There’s a new contestant in the electric car arena, one on which some major players, including Toyota and Honda, are betting big. It’s the fuel cell electric vehicle, or FCEV.
FCEVs use hydrogen, oxygen and a catalyst to make electricity on board, eliminating the heavy, bulky and expensive battery packs on which battery-electric cars rely.
A fuel cell car’s tank can be filled with compressed hydrogen gas in a matter of minutes, much like gassing up a conventional car. That’s much speedier than the hours a battery-electric may spend tethered to an electric charging cord, and with FCEVs being able to travel 250 or more miles between fill-ups, they may sidestep the range anxiety that has dampened consumer enthusiasm for electric.
But to date there are only two models in the retail market, with a third slated for launch near the end of 2016. And sales are limited to the greater Los Angeles and San Francisco/Silicon Valley areas of California, home to almost all of the nation’s scant handful of hydrogen filling stations.
Fuel cell cars aren’t cheap. Prototype models were reported to cost the manufacturers a cool $1 million. Costs have fallen significantly since then, but for now FCEVs are limited to upper-income shoppers.
Still, almost every major automaker is developing fuel cell technology, with nearly a dozen models expected to be launched globally by 2020.
There may be one in your future, so let’s take a look at what’s out there and at the pluses and minuses of a fuel cell car.
The lease-only Hyundai Tucson FCEV was first to market, with 125 on the road in the U.S. since the mid-2014 launch.
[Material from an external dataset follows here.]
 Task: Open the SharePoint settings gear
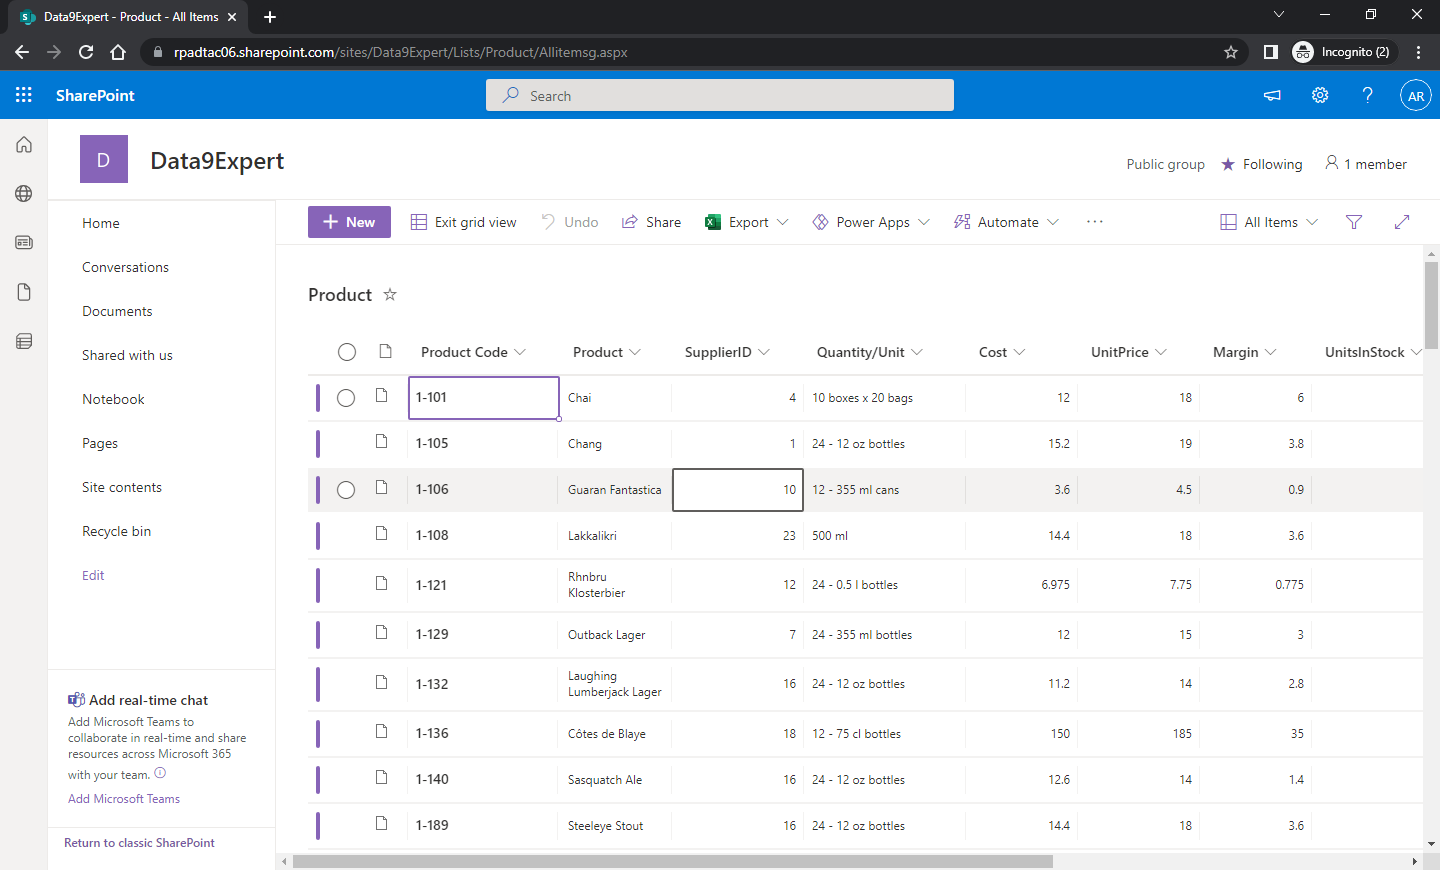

The compact SUV leases for $499 a month for three years, which includes free fuel, free maintenance and insurance. Hyundai Tucson FCEV customers may also qualify for $5,000 from the California Clean Vehicle Rebate Project.
Toyota’s Mirai FCEV small sedan was launched earlier this year. Toyota leases the Mirai for $499 a month for three years, with free fuel and maintenance.
While 80% of the 270 Mirais sent to dealerships so far have been leased, you can also buy one. Toyota prices it at $57,500 before $20,500 in potential incentives.
Toyota officials have said that because fuel cell systems are more easily scalable than battery-electric systems, they expect to use the technology in other models in the future, including larger vehicles than can currently be designed with battery-electric technology.
The next fuel cell electric car to hit the market will be Honda’s Clarity Fuel Cell, a midsize sedan slated for late 2016. The company has said it will target a monthly lease cost of just under $500, based on a projected sticker price of about $60,000 before incentives. Honda hasn’t said whether it will sell the cars as well (battery-electric and plug-in hybrid versions of the Clarity are coming later).
Ford, Nissan and Daimler — which makes Mercedes-Benz cars — are co-developing fuel cell vehicle technology. BMW is working with Toyota on its own FCEV, and General Motors has teamed with Honda. Volkswagen, Audi and a number of Chinese automakers also are believed to be developing fuel cell electric cars. Vehicles from those automakers are expected by 2020.
As of mid-2016 there were just 23 publicly available hydrogen fueling stations in the U.S., 20 of them in California. That’s why Hyundai, Toyota and Honda limit sales to that state right now. A dozen hydrogen stations are slated for the Northeast, from Boston to New York, with the first four scheduled to open in 2017.
California’s “hydrogen highway” plan calls for at least 60 hydrogen stations to be opened in the state by 2020, with 50 of them scheduled by the end of 2017. A recently opened hydrogen station midway between Los Angeles and San Francisco now permits fuel cell vehicles to travel between the two areas.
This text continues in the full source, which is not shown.